His comments come as the Kingdom’s leadership of the G20 concludes over the weekend in Riyadh.
Saudi Arabia has shown resilience amid the global threats of COVID-19, Al-Falih said, acknowledging the distinctiveness of its presidency of the G20.
The minister said the annual summit was called on to do something which had never been done.
“The G20 and its presidency has been called on to save the world, and to mitigate the effects of the crises,” he added.
Al-Falih said the Kingdom stepped up to the challenge, guided by its belief in multilateralism — that “global problems require global solutions.”
Building local resilience
In order to perform its role, Al-Falih said Saudi Arabia had to build resilience locally.
“Resilience at home, on all fronts, was an essential element for us to do what we have to internationally and multilaterally,” he explained.
Saudi Arabia has taken “dramatic steps” to deal with the pandemic, Al-Falih said, adding there was no room for any distraction from its “transformation” as a country.
He pointed out the Kingdom’s “effective and competent governance” from the early days of the pandemic, and its “balanced approach” in making important decisions.
Saudi Arabia has also made sure to buffer the pandemic’s blow to its economy.
“We’ve built resilience into our financial systems, into our financial reserves, and into our monetary policy,” the investment minister said, adding foreign investments had not been significantly affected by the global crisis.
“I’m glad to say that foreign direct investment (FDI), in the first half, has increased by 12 percent compared to last year. We are seeing a year-on-year increase over the last two years. Our FDI performance is improving,” he added.
This increase, he said, could be associated to ongoing policy reforms in the Kingdom, including changes related to intellectual property, as well as tourism, mining, and other local industries.
He discussed the Kingdom’s push to diversify its economy, which has been one of its main lines of defense against the impact of the pandemic.
The minister also hailed the rest of the G20 members “for rising to the challenge,” alluding to the pandemic he described as “a human crisis as people were pushed back into poverty, fear, psychological and social tensions, overlaid by an unprecedented economic slowdown.”

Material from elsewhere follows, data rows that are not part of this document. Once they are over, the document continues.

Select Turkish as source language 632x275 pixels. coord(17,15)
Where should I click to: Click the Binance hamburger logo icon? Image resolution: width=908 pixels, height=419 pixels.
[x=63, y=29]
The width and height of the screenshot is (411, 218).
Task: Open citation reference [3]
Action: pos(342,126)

He said $21 billion had been earmarked to support healthcare initiatives against the virus, including for the development of vaccines, and the improvement of diagnostic and treatment tools.
There have also been mechanisms to help poor countries deal with the pandemic, including debt relief programs that have already helped dozens of nations.
On top of healthcare initiatives, Al-Falih said there was also a huge emphasis on protecting the global economy from the adverse impact of the pandemic.
“Thanks to the collective efforts of the G20 members, we see that the global economy is contracting less than anticipated earlier in the year,” the minister said.
Global trade has also been adjusted due to the pandemic, with countries relaxing trade barriers to allow the easy movement of critical goods among nations.
Al-Falih said the G20 would not be complacent as the crisis continues, and will continue to work to navigate through the unique challenges of the pandemic.